Text passage:
==================================================
Three films by Godfrey Reggio and Philip Glass present wordless imagery and music to send a cosmic warning about civilization’s imbalance, exploitation, and destruction.
The meanings that we access through works of art are not confined to the conscious intentions of the artists. This critical truth came to mind while watching The Qatsi Trilogy—three films directed by Godfrey Reggio, and scored by Philip Glass.
These are films without any talking, just imagery and music. The only text comes at the end, when the odd-sounding film titles are explained. Philip Glass’s music is an essential component. It’s not the usual situation where the music accompanies a narrative, or helps illustrate it. The music is united to the visuals as if they were one thing. I know people who are maddened by Glass’s music, which is characterized by a lot of repetition. But here it aligns the viewer’s attention and emotions with the images. The repetitive motifs help the mind let go of the scattered, wandering forms of attention that can be habitual for us.
==================================================
Problems to work on:
1. Answer these about the piece on The Qatsi Trilogy:
(a) Who directed the three films?
(b) At what point in the films does the only text appear?
(c) What is Philip Glass's music characterized by?
2. Carry on the piece about The Qatsi Trilogy from its last sentence.
The records that follow have nothing to do with the piece on The Qatsi Trilogy.

Record set:
==================================================
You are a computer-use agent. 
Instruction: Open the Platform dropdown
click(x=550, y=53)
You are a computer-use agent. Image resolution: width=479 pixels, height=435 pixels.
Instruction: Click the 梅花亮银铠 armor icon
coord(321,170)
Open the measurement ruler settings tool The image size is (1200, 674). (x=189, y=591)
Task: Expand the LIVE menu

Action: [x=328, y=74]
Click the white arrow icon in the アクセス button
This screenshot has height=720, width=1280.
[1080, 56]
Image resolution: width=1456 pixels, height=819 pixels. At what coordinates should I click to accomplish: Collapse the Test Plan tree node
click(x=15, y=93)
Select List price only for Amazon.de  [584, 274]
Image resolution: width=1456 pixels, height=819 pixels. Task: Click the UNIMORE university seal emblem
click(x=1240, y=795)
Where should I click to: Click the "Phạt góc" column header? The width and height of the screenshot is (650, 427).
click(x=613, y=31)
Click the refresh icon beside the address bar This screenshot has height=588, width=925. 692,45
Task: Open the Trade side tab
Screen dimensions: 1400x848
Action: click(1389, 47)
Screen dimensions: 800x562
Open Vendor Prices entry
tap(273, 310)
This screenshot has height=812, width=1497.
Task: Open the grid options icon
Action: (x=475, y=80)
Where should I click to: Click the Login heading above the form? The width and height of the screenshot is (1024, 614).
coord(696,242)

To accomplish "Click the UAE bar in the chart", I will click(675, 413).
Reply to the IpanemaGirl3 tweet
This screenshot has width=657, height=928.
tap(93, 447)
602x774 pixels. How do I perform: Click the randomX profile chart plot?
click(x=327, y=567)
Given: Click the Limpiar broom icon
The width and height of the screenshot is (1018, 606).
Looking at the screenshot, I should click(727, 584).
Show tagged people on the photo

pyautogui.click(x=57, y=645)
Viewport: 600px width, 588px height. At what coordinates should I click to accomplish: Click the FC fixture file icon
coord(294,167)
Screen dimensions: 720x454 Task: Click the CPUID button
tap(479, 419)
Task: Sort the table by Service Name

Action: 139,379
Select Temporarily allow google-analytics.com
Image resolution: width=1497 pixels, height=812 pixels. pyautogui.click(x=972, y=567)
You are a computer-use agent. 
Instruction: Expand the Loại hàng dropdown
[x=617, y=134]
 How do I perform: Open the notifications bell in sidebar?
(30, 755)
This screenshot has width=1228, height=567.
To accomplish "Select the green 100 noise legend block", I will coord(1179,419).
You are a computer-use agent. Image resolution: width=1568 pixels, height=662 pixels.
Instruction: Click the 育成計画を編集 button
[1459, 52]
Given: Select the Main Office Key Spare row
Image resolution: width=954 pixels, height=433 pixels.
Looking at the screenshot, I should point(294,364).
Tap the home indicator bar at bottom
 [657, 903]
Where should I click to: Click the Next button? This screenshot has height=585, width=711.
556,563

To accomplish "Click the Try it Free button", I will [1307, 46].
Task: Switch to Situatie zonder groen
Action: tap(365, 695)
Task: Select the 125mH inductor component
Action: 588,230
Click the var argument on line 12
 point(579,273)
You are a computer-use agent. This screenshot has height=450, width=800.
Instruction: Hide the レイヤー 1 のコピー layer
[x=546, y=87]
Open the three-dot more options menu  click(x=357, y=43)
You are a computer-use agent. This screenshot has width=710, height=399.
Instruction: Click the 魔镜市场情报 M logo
==================================================
Responses in order:
1.
(a) Godfrey Reggio.
(b) At the end, when the film titles are explained.
(c) A lot of repetition.

2.
Koyaanisqatsi, from 1982, starts with shots of nature in awe-inspiring aspects: mountains, canyons, deserts, and so on, with human beings conspicuously absent. Eventually we shift to footage of modern civilization, and in comparison to nature these images seem bizarre and outlandish. Two techniques comprise most of the film: slow motion and fast motion. The fast motion is actually time-lapse photography: footage of events that take hours or even days appearing to take place in just minutes. The movement of vehicles, traffic zipping through huge highway systems, masses of people, colossal buildings in major cities and the traffic within those cities: time-lapse photography takes away the familiarity of these things and makes them seem alien. In purely visual terms, the images are astounding, weird, beautiful, yet disturbing. Slow motion is used when we are looking at things more close up, especially people. Watching the movement of a crowd in slow motion, the familiar is once again supplanted by the sensation of strangeness. These beings, in the way they move, the way they avoid each other’s gaze, evoke questions and doubts about human nature, our striving and seeking, our ignorance and mortality.
Powaqqatsi, from 1988, refrains from time-lapse photography, but it still uses a lot of slow motion. Here the footage is from the lands of non-European people. First we see traditional forms of work such as planting. Then civilization shows up. Instead of fairly well-dressed folks we see a much poorer populace. Modernity has conquered this non-white world, but it hasn’t helped the people. Here’s the theme of injustice and exploitation, and one’s heart hurts more watching this than it did during the more alienated first film.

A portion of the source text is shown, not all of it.